Work out how many lines in the records include the word "group", then answer with nothing but that number.

Start of MATERIAL FOR THIS TASK

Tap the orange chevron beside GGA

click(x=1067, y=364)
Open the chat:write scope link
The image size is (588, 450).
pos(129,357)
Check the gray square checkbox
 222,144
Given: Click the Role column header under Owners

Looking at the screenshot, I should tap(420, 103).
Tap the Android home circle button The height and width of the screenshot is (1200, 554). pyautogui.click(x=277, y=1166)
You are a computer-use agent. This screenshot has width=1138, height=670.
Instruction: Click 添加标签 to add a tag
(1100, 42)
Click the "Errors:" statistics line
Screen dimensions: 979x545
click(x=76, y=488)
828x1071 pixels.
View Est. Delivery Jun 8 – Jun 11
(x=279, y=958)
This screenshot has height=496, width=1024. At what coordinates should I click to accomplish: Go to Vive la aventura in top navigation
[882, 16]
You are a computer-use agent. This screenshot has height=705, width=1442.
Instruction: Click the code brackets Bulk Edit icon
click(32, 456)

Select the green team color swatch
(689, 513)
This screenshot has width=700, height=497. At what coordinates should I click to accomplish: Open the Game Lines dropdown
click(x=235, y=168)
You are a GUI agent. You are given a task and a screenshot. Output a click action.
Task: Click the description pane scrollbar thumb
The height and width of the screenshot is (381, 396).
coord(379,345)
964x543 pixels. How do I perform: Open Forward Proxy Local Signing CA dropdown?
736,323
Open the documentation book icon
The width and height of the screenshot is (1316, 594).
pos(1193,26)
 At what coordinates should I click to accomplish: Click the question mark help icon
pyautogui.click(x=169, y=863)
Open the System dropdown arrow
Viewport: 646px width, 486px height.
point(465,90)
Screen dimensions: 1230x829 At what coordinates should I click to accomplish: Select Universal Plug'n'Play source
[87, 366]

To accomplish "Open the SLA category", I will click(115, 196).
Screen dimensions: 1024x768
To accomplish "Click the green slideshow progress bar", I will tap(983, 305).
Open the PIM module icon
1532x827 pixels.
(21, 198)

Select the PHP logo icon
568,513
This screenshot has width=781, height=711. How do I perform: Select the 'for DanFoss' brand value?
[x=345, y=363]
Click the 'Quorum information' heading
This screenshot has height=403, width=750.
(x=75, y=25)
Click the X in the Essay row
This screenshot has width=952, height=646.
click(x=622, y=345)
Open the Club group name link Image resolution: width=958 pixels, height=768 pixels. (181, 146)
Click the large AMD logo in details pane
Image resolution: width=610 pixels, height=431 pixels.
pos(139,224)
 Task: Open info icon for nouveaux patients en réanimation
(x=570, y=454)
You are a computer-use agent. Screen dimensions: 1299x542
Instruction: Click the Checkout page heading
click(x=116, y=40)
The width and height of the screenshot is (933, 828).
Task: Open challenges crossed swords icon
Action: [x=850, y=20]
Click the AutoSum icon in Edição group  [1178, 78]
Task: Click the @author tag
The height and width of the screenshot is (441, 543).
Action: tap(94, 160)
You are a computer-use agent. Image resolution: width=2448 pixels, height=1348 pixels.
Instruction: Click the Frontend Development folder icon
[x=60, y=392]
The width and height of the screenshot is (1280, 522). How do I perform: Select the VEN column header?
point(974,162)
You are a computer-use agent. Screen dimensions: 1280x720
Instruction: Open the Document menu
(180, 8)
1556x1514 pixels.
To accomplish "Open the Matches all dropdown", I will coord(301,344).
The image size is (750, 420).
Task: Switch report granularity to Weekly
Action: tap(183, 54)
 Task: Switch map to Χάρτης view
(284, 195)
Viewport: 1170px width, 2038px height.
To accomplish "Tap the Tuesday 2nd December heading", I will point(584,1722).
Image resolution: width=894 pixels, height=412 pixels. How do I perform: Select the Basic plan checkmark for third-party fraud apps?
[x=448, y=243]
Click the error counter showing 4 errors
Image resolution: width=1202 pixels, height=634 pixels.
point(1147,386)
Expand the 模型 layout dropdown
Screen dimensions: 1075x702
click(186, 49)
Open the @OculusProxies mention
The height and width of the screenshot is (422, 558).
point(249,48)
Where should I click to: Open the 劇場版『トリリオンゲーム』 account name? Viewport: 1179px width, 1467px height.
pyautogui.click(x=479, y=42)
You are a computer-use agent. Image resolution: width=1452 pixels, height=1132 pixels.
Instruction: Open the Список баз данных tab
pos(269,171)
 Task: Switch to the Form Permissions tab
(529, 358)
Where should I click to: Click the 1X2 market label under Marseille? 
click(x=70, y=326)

End of MATERIAL FOR THIS TASK

● **SOLVED PROBLEM**
2